--- Text segment Enclosed Below ---

Friday, November 2, 2012

"Tragedy is when I cut my finger. Comedy is when you walk into an open sewer and die." - Mel Brooks

My friend Jenny linked to this pic on Facebook this morning. 
Why didn't we know about this approach?

Did 22 miles on the bike this morning, up to the top of Vistancia and back. My legs are feeling it tonight but I didn't have any problem doing the distance, the longest since late May and all the health issues that cropped up.
On rides that last more than an hour I take something to eat during the ride, usually half a PB&J or fig bars. I didn't plan ahead, so on the way out the door I stuffed three Oreos with mint filling into a baggie and put those in my jersey's pocket.
Note to self: those cookies are are a bad choice for mid-ride refueling. The little crumbs that explode into your mouth as soon as you bite down on the cookie go from there directly to your throat where they seriously interfere with the kind of open-mouth breathing done while riding a bike.

Bad Day:
A guy here was moving all his possession in a U-Haul truck when a BBQ and propane tank in the back shifted. The propane tank was punctured and an explosion resulted. That blew his tool box out through the back of the truck where it hit the front of his car being towed, breaking the windshield and trashing the hood.
But wait! There's more!
The explosion also blew a mattress out the back, which landed on top of the car. Alas, the mattress was on fire. He tried to get the mattress off the car but didn't get that done in time and his car was pretty much toast.
The back of the truck was blown apart and all his possessions destroyed.
Another car driving next to the truck also got a lot of damage along the passenger's side.

In light of last night's post on journalistic objectivity I found this article about just-released data from the Pew Center especially interesting. On Slate, of all places.

--- End of Enclosed Text segment ---
--- Data for review Enclosed Below ---

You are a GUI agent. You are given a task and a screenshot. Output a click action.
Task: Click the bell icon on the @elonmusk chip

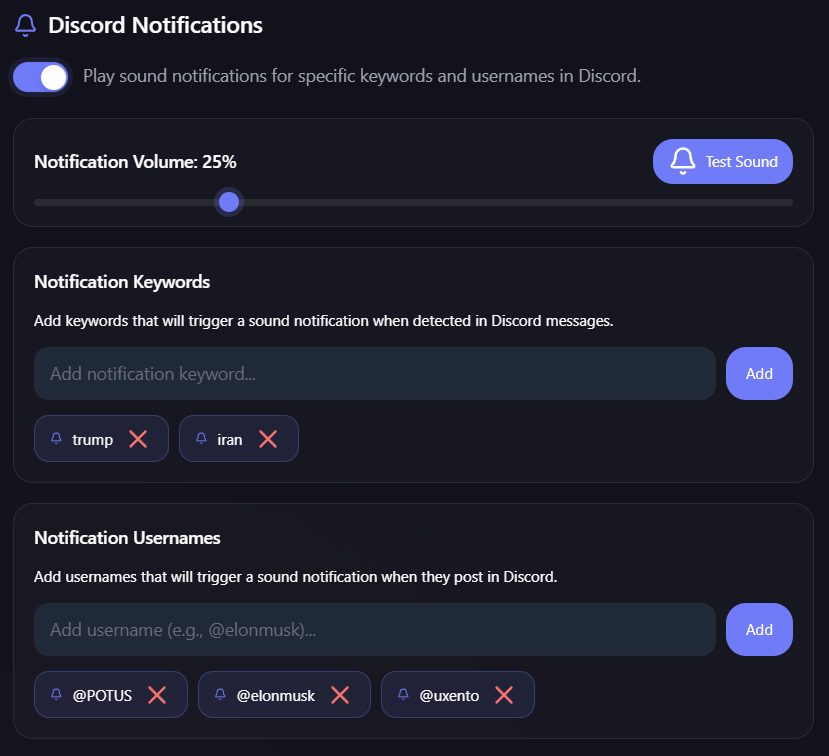coord(220,695)
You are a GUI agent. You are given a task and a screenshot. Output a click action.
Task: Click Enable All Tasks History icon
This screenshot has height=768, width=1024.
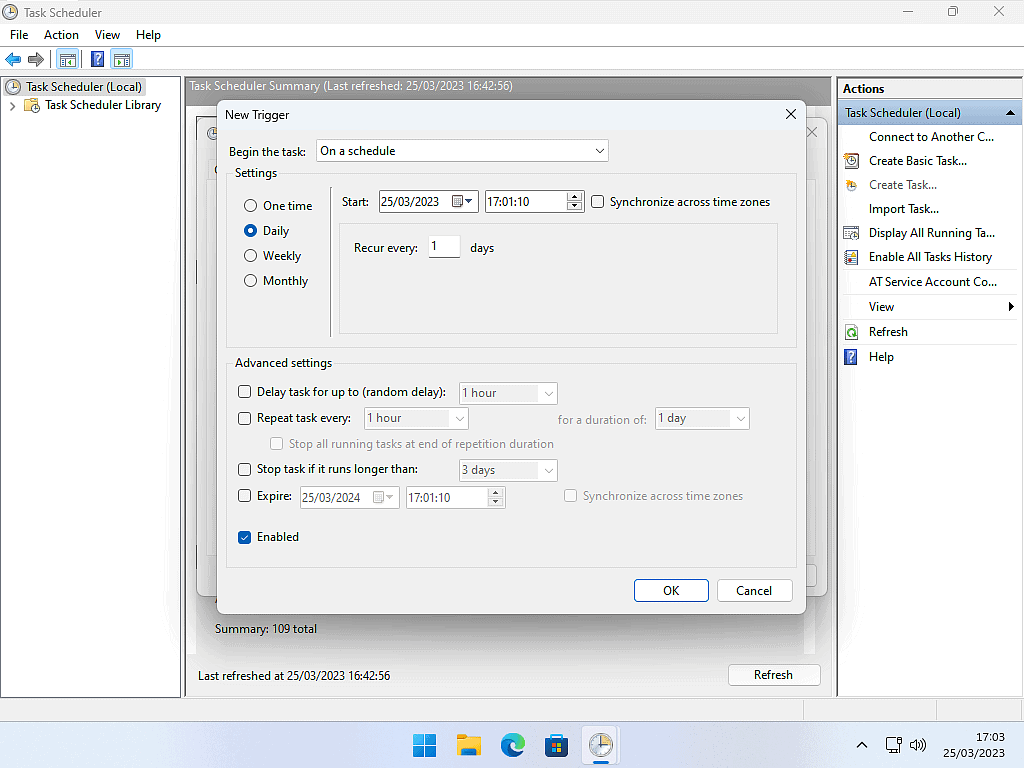(851, 257)
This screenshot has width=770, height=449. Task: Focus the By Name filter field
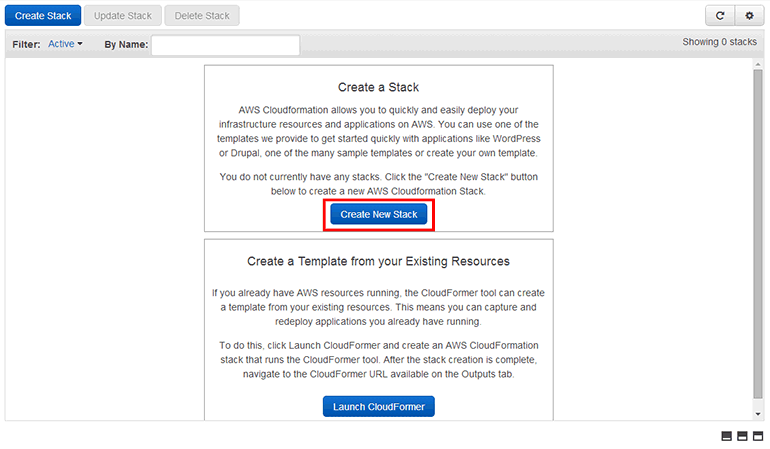point(225,45)
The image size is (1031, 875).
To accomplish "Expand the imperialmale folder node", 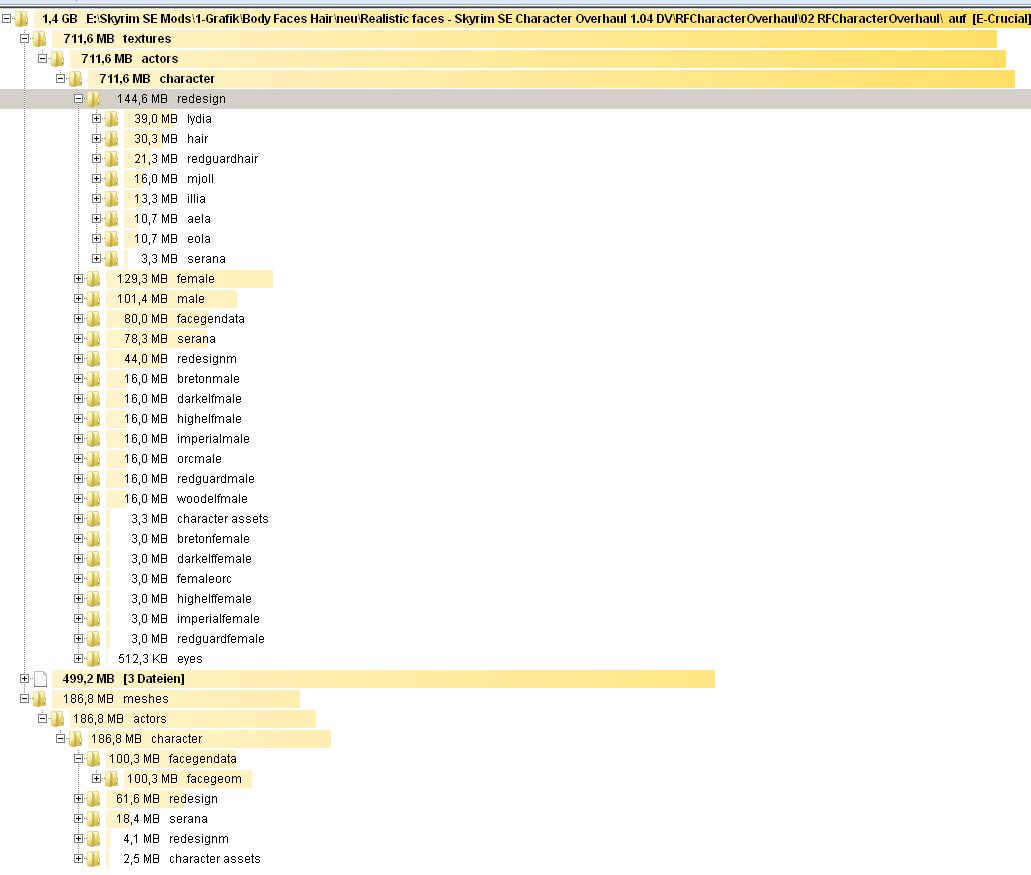I will click(79, 439).
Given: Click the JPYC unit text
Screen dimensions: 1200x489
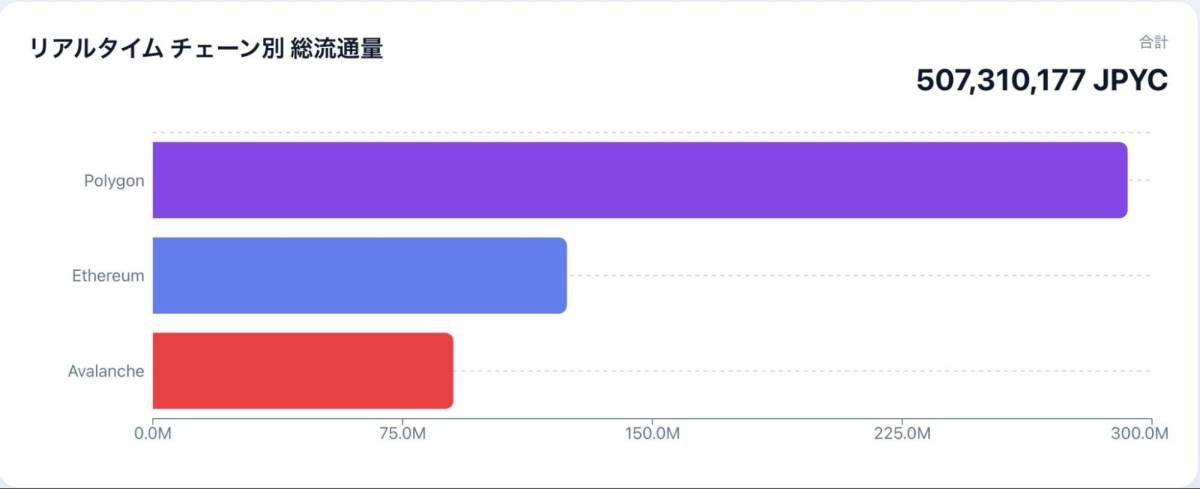Looking at the screenshot, I should [x=1130, y=80].
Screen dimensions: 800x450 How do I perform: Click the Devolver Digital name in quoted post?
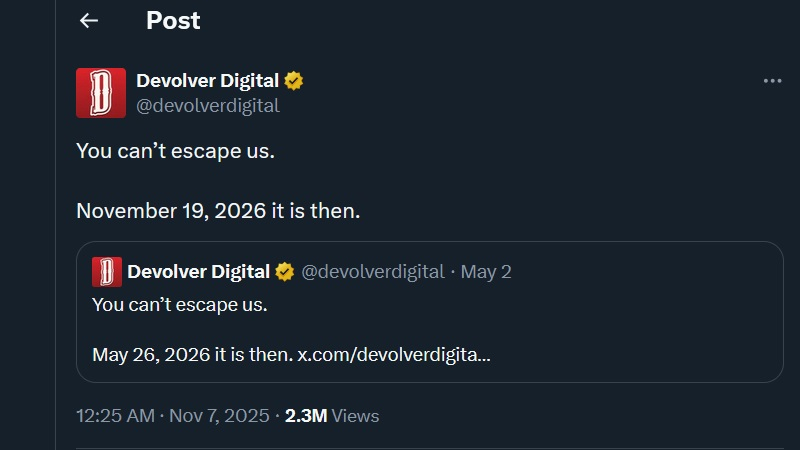(x=199, y=272)
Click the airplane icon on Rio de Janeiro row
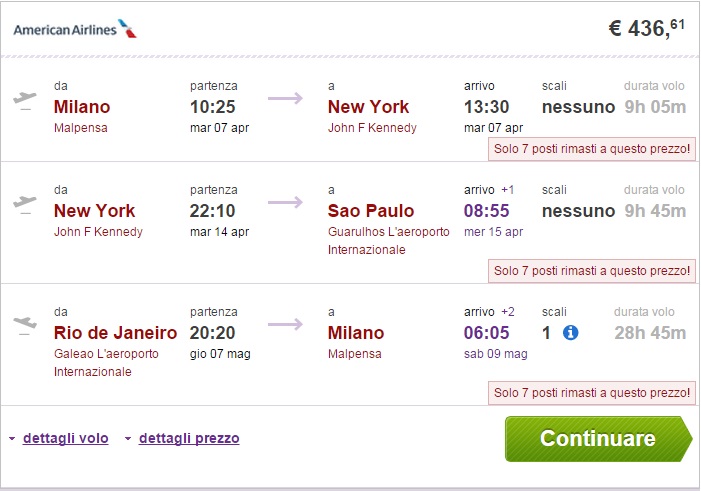Image resolution: width=701 pixels, height=491 pixels. 25,325
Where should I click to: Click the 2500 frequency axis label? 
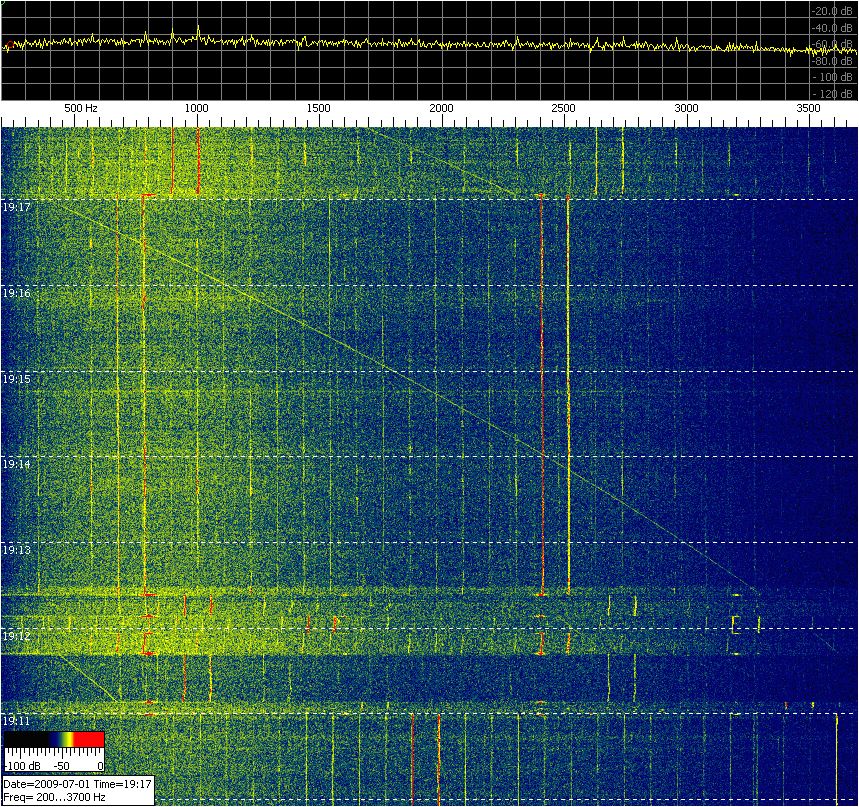coord(563,108)
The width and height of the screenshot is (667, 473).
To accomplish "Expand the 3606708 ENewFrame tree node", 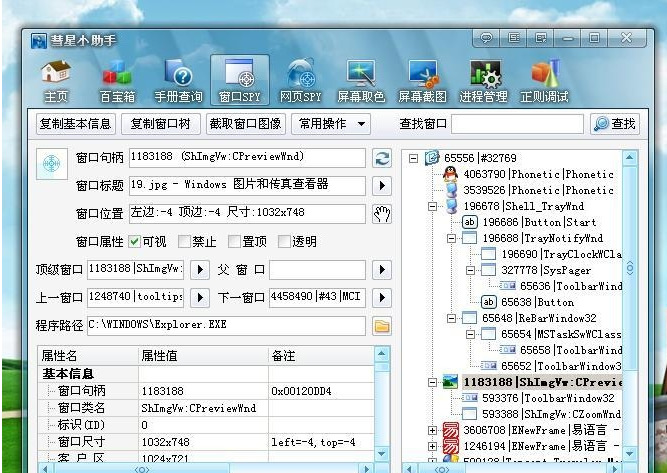I will click(x=432, y=430).
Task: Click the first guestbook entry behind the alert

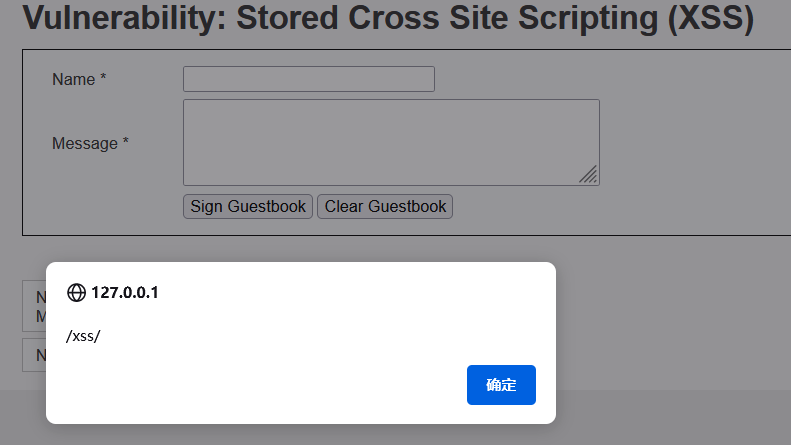Action: 34,306
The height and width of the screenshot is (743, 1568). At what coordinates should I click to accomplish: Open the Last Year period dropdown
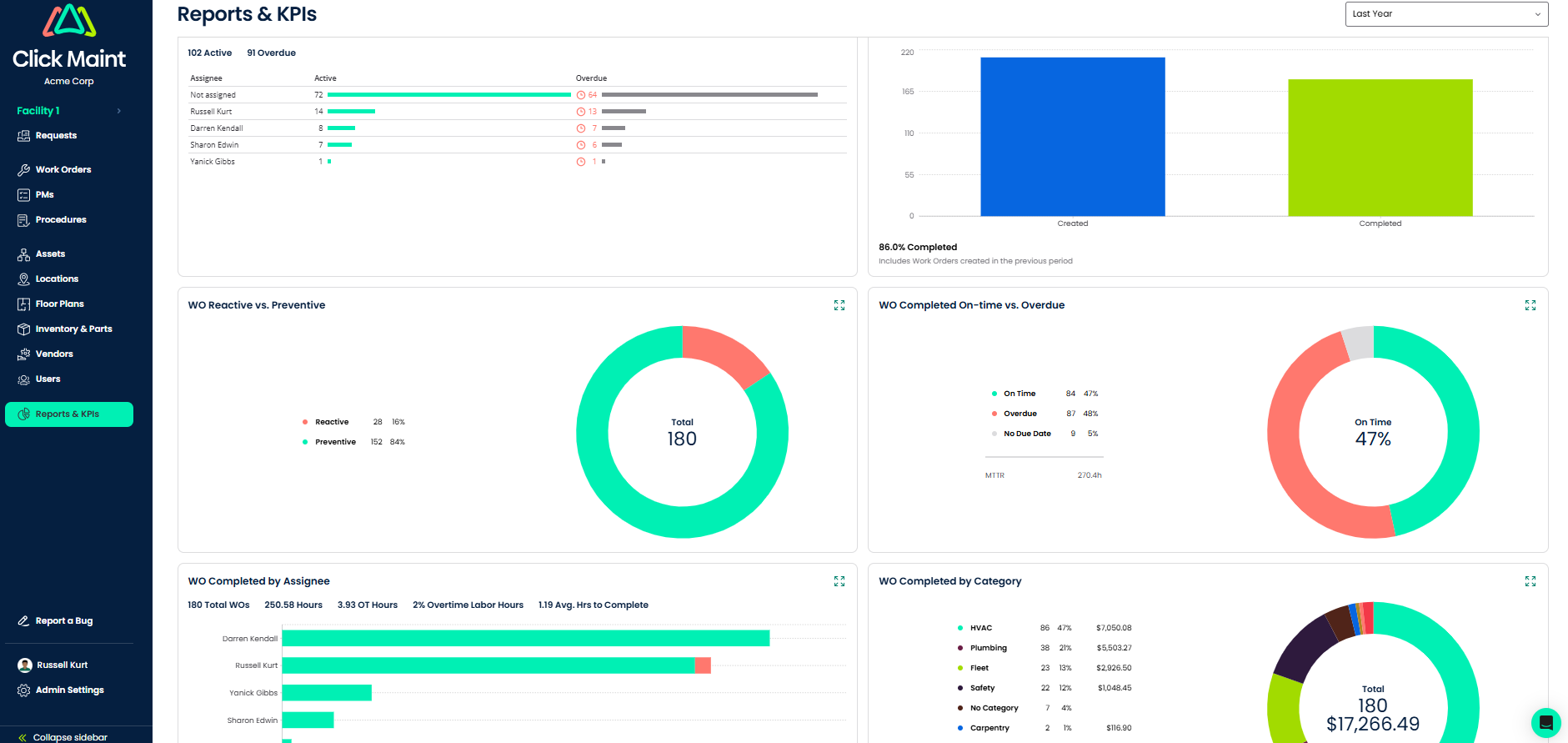pos(1445,14)
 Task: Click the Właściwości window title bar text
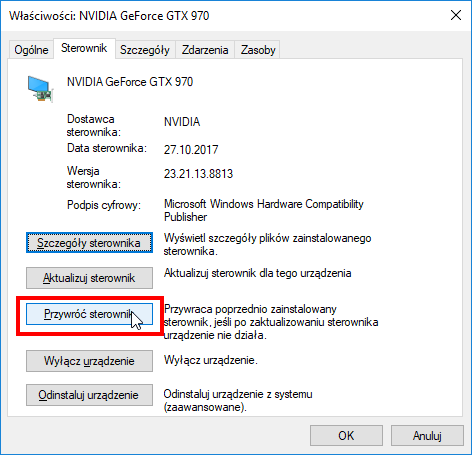pyautogui.click(x=109, y=16)
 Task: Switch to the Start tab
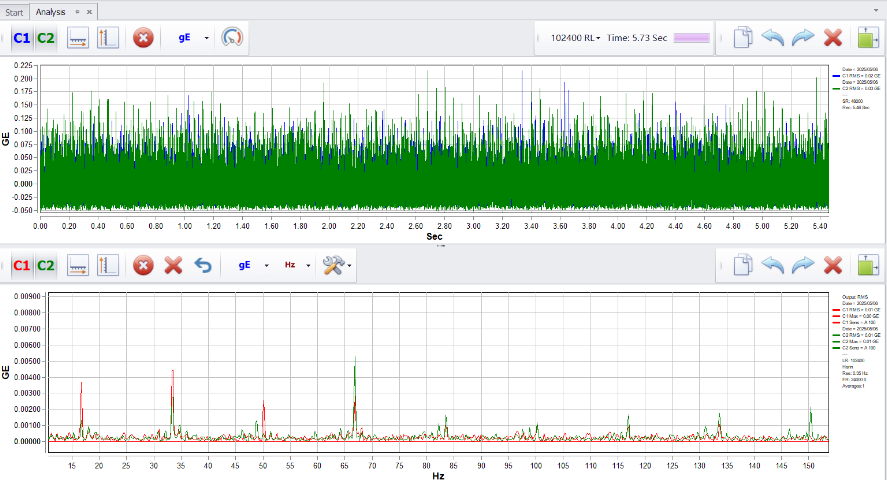[14, 11]
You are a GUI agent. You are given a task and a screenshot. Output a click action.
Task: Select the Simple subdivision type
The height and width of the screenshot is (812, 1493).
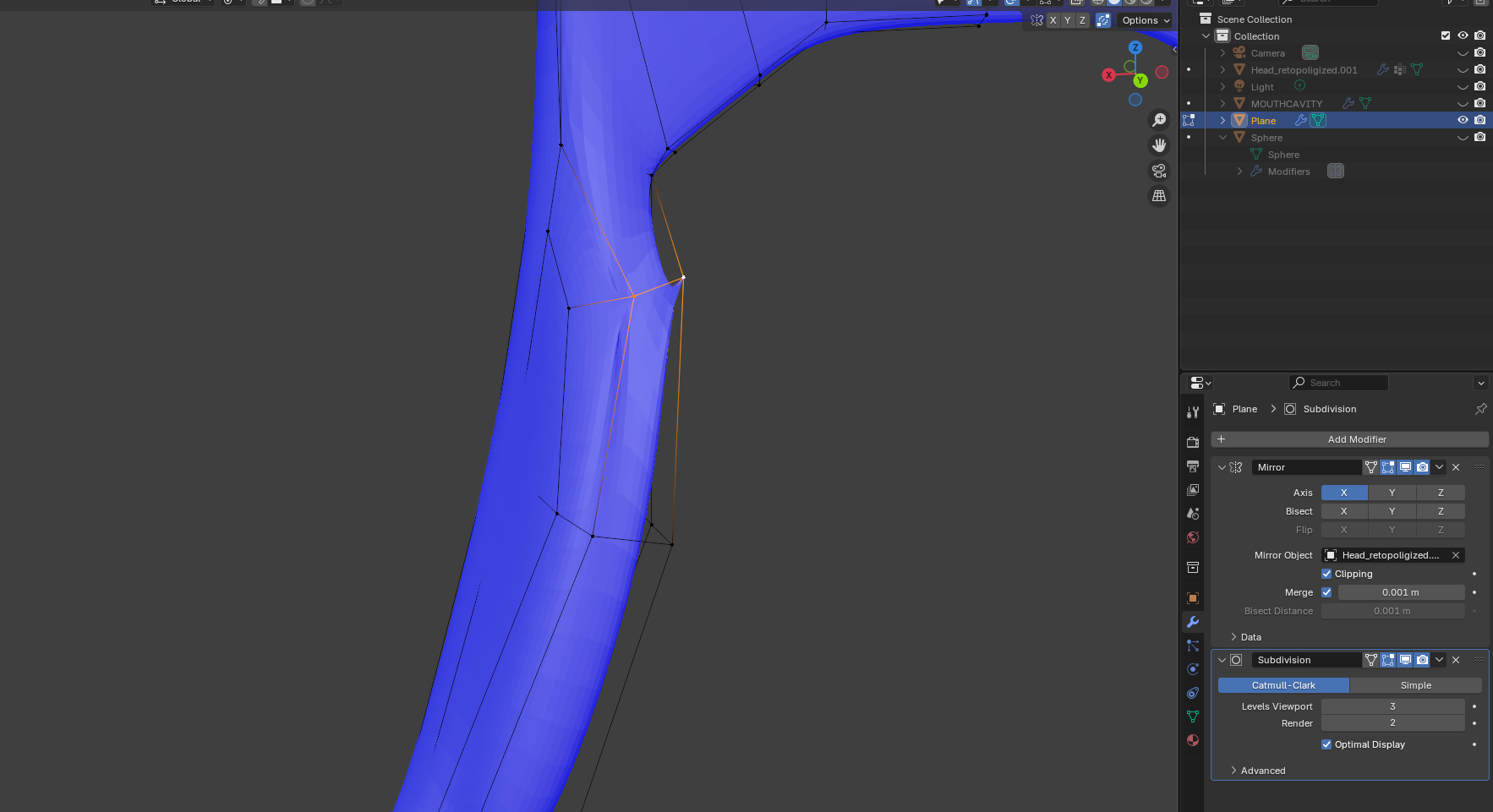tap(1416, 685)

--- End of Enclosed Data for review ---

__Tasks to carry out__:
a: From the blog post, list every food named as something the writer took or usually takes to eat during long bike rides.
b: Transcribe the blog post starting with "But wait! There's" and going on through "his possessions destroyed.".
c: According to the blog post, how far did the writer ride the bike that morning, and to where?

__Answers for the tasks__:
a:
- Half a PB&J
- Fig bars
- Three Oreos with mint filling

b:
But wait! There's more!
The explosion also blew a mattress out the back, which landed on top of the car. Alas, the mattress was on fire. He tried to get the mattress off the car but didn't get that done in time and his car was pretty much toast.
The back of the truck was blown apart and all his possessions destroyed.

c: 22 miles, up to the top of Vistancia and back.